“your craft trouble is your life trouble.”

CYNTHIA DEWI OKA was born in Bali, Indonesia. When she was 10 years old, her family migrated to Vancouver, Unceded Coast Salish Territories. In 2012, she and her son migrated to the Greater Philadelphia Area, Lenni Lenape Land.

She is the author of A Tinderbox in Three Acts, a Blessing the Boats Selection chosen by Aracelis Girmay, published by BOA Editions in 2022; Fire Is Not a Country (2021) and Salvage (2017) published by Northwestern University Press; and Nomad of Salt and Hard Water, first published by Dinah Press in 2012, with a second edition of new and revised poems published by Thread Makes Blanket in 2016.

A 2021-2022 Poet in Residence at the Amy Clampitt House in Lenox, MA, she has been awarded the Leeway Foundation’s Transformation Award, the Tupelo Quarterly Poetry Prize, and the Fifth Wednesday Journal Editor’s Prize in Poetry. She is an alum of the Voices of Our Nations (VONA) Workshop and the Vermont Studio Center, and earned her MFA as a Holden Minority Scholar at Warren Wilson College. She serves as Editor-in-Chief of Adi Magazine and Poetry Editor at Kweli Journal.

Cynthia has taught creative writing at Bryn Mawr College and New Mexico State University, and literary/arts organizations including VONA, Murphy Writing of Stockton University, The Blue Stoop, and Asian Arts Initiative, with which she partnered in the aftermath of the 2016 election to offer Sanctuary: A Migrant Poetry Workshop for immigrant poets based in Philadelphia.

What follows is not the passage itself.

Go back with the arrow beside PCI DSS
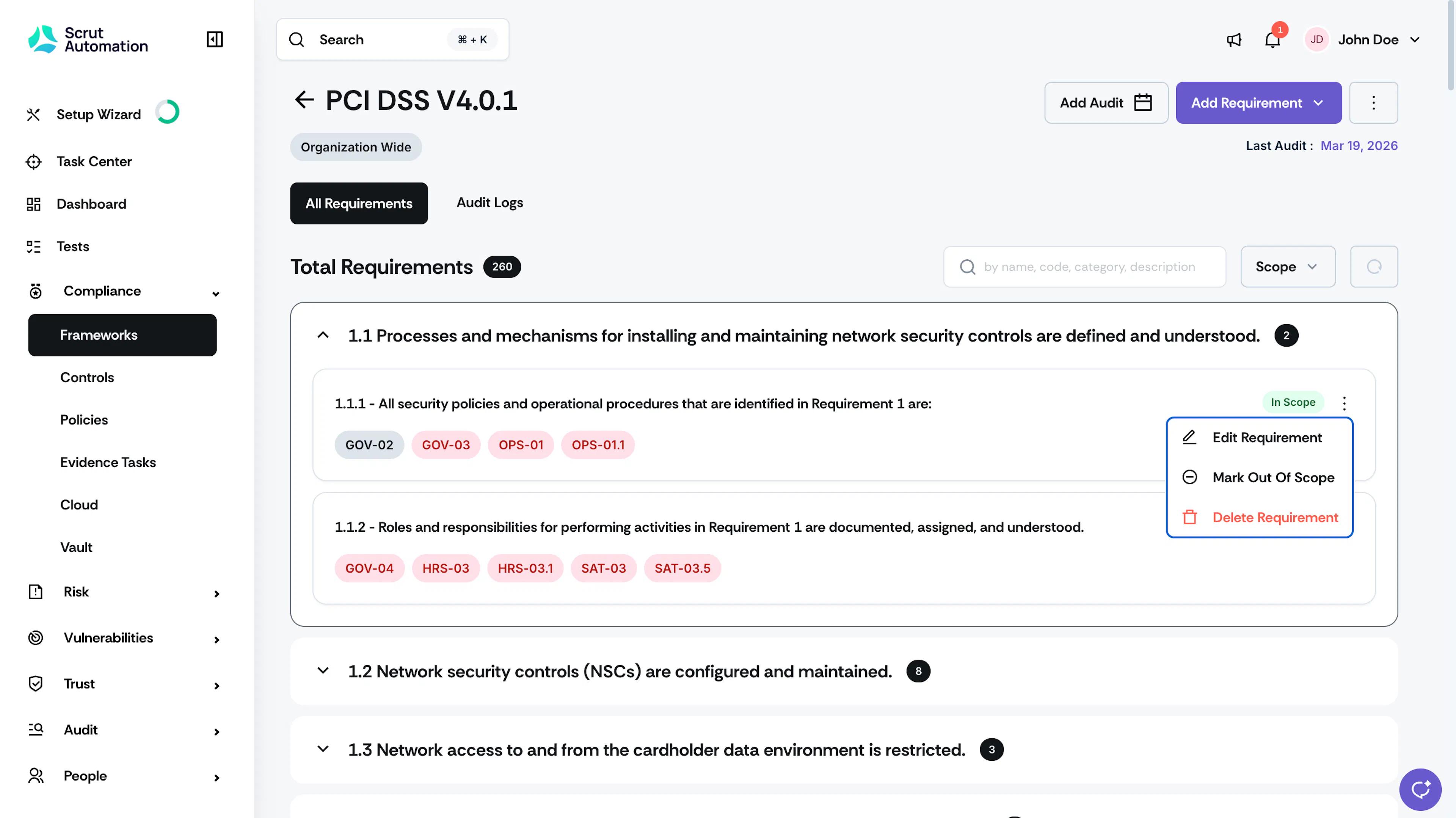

She has served as a visiting Distinguished Writer at Widener University, and conducted workshops and readings at Babson College, Claremont McKenna College, The New School, New York University, Princeton University, University of Pennsylvania, New York University, Swarthmore College, Williams College, Vassar College, and others.

As a creative facilitator, she has offered workshops for a wide range of organizations including Community Building Art Works, FreeWrite Prison Writing Group, Women Writers in Bloom, Women’s Mobile Museum, and Training for Change. She has also worked with young poets in high schools across New Jersey as a Geraldine R. Dodge Poet and a Lambda Literary LGTBQ Writer-in-Schools. In 2021, she led a week-long intensive workshop for emerging Indonesian writers in collaboration with the Ubud Writers and Readers Festival (UWRF) and the International Writing Program of the University of Iowa.

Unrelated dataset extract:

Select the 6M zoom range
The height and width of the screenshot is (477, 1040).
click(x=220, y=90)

Cynthia has performed in various venues across the US and internationally, including at the Bowery Poetry Club, The Nuyorican, The Brooklyn Rail, the Langston Hughes House, Nick Virgilio Writer’s House, Noyes Art Garage, Woman Made Gallery, the Institute of Contemporary Art Philadelphia, the Philly Pigeon, Busboys and Poets, The Laura Flanders Show, the Dodge Poetry Festival, Split This Rock Poetry Festival, Kweli International Literary Festival, Hobart Festival of Women Writers, Collingswood Book Festival, Festival Internacional de Poesia de la Habana in Cuba, and the UWRF in Indonesia.

For fifteen years, Cynthia worked as an organizer, trainer, and fundraiser in social movements for gender, racial, economic, and migrant justice. In 2020, she transitioned out of the nonprofit sector to focus on her artistic practice. As an immigrant and former young single mother with working-class roots, her aesthetics are guided by her core values: self-determination, collaboration, and attention to the peripheral. She writes to be free.

Cynthia is represented by The Speakeasy Project and is currently based in Los Angeles, Unceded Gabrileño Tongva and Gabrileño Kizh Territories.